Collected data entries

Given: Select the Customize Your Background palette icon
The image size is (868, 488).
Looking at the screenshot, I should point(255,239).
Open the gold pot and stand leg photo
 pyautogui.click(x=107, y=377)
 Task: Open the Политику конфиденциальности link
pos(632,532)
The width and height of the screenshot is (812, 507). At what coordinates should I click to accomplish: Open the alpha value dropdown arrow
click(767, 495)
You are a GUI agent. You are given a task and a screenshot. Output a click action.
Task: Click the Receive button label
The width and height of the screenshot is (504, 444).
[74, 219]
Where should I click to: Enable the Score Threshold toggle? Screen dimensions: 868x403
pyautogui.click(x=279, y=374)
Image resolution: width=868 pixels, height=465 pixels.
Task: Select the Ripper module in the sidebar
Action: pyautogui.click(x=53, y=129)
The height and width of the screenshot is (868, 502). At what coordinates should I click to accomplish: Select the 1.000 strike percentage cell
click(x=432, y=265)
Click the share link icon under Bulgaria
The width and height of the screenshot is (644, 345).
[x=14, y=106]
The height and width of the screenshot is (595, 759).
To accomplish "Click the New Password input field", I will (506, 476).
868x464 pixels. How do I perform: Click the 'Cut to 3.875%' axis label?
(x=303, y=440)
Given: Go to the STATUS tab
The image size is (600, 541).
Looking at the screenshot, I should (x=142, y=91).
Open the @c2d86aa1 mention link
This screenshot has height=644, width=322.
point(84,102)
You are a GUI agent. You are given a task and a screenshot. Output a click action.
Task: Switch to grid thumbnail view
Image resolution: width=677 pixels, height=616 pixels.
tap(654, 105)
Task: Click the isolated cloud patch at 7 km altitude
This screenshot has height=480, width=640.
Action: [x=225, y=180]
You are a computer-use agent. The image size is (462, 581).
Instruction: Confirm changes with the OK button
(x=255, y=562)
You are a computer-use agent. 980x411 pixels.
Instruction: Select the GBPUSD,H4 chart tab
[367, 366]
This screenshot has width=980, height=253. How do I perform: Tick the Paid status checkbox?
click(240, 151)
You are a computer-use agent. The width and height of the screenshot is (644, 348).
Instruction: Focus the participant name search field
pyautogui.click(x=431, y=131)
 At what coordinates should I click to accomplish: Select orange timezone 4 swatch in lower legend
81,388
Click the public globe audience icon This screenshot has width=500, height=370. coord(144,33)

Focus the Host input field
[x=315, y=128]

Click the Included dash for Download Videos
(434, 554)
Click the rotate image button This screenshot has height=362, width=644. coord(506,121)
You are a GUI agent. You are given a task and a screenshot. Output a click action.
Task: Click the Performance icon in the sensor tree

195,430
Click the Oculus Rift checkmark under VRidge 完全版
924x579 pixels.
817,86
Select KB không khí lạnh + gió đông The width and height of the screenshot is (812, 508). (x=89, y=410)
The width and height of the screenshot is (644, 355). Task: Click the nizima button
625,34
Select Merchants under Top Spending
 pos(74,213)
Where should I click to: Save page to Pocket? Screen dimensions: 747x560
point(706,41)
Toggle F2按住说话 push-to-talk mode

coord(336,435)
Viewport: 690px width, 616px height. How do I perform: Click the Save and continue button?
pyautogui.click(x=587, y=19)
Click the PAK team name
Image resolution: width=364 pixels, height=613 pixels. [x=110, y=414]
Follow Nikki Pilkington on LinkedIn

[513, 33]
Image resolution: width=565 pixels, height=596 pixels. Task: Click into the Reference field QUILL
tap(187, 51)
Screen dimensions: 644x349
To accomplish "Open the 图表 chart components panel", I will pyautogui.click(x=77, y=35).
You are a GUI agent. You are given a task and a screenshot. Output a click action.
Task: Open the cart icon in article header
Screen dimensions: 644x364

> WHAT IS NEEDED
Lines above containing "computer": give their number only.

> RESULT
3